Au mois de mai, Kickert interrompit son travail durant une semaine, car il avait été appelé à la commission de placement du salon des Tuileries, c’est-à-dire chargé de choisir l’emplacement où seraient accrochés les tableaux envoyés par les exposants. Un rôle considéré comme un honneur parce qu’il ne pouvait échoir qu’à un artiste reconnu par ses pairs pour son talent et apprécié pour son objectivité. Ceci n’empêcha pas Conrad d’exposer lui-même et il envoya deux œuvres de 1937, "la Guitariste" (1) et une marine de Saint-Jean-Cap-Ferrat (2). Kickert n’exposa pas ailleurs en France, mais il montra du 13 octobre au 4 décembre au Carnegie institute de Pittsburgh, une vue de vallée alpine avec quatre arbres fruitiers rabougris et couverts de neige, un paysage dont Emily Genauer vanta la "belle ordonnance" (3).

Auparavant, en juin, il avait prononcé l’éloge funèbre du père d’Anders Osterlind, le peintre Allan Osterlind, et s’attira les remerciements émus des amis et des personnalités qui avaient accompagné le défunt au cimetière Montparnasse. L’été lui permit de retrouver des sites à peindre d’après nature. Cette année-là il partit avec Titanne en juillet à Arradon, où ils se joignirent à un groupe nombreux rassemblé par la comtesse de Latour de Geai et son mari, dans une maison appelée Er Pen, c’est-à-dire "la pointe". Il s’agissait d’une belle gentilhommière, bâtie en effet à quelques dizaines de mètres de la mer, au bout de la fameuse pointe d’Arradon.
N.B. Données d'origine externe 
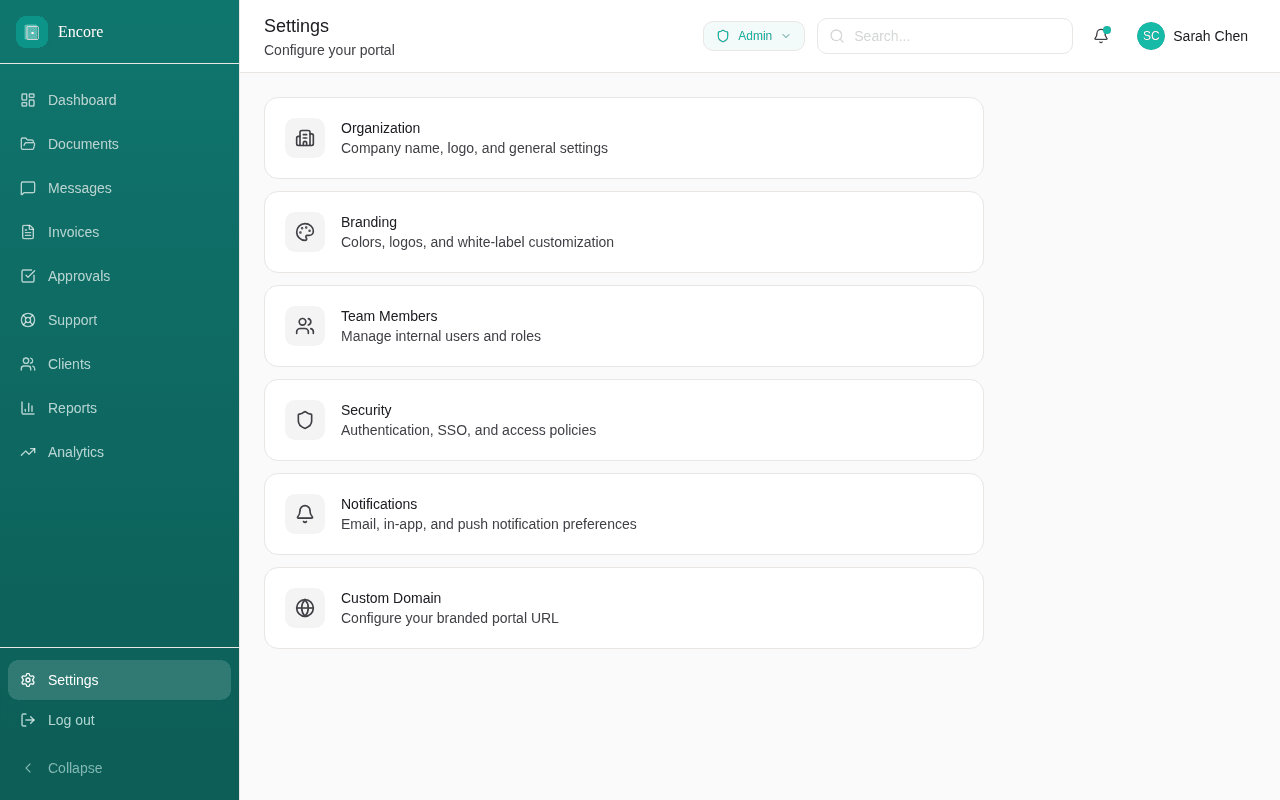Open Team Members to manage users
The image size is (1280, 800).
pos(623,325)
Kickert peignit cette maison et la côte autour de Port-Blanc, Larmor et poussa vers Quiberon. Il se rendit aussi à l’île aux Moines et à Saint-Cado.

A son retour à Paris, il reçut communication de la décision par laquelle, le 23 août, la reine Wilhelmine l’avait fait chevalier d’Orange-Nassau. Une distinction non sollicitée fait toujours plaisir, mais Kickert resta choqué qu’elle intervint quatre ans après que la France lui eut conféré la Légion d’honneur, et d’autant plus qu’à cette époque la souveraine de Hollande n’avait pas pris la peine de remercier le gouvernement français pour l’honneur fait à l’un de ses sujets, un acte de courtoisie qui ne coûte rien et de ce fait se pratique habituellement. Cette décoration suscita quelque fierté chez les amis hollandais de Conrad qui souhaitèrent le revoir. Il répondit à leur invitation en se rendant à Amsterdam où, à partir du 7 septembre, les Ouendag (4) le reçurent affectueusement et d’où il se rendit à Rotterdam, Bergen et enfin Groet, chez les Niehaus.

Trente-six œuvres de 1938 ont été enregistrées au catalogue raisonné, ce qui montre un léger progrès sur le marasme dû aux pénibles épreuves encadrant 1936.

(1) : "La Guitariste" 1937 (73 x 60 cm) Opus 37-19.
(2) : Il peut s’agir de l'Opus 37-18 cité supra, année 1937, p. 349. CK pouvait profiter du fait que le tableau avait été soigneusement encadré pour l’Exposition universelle et qu’il échappait au reproche d’être présenté successivement dans deux salons différents à Paris, car la salle Pays-Bas de l’Exposition universelle pouvait être considérée comme une présentation à l’étranger.
(3) : In New-York World-Telegram du samedi 15 octobre 1938 :
    "Fruit trees in the snow" 1937 (73 x 92 cm) Opus 37-15, ancienne coll. Duynter aux Pays-Bas ; n° 234 de l’exposition.
(4) : CK avait demandé (sa lettre du 5 septembre) qu’on lui donnât "au nom du Ciel, la petite chambre sur la rue". Il profita de sa venue à Amsterdam pour passer voir sa fille Anne, en vacances chez sa tante Har Hoven, la sœur de Gée.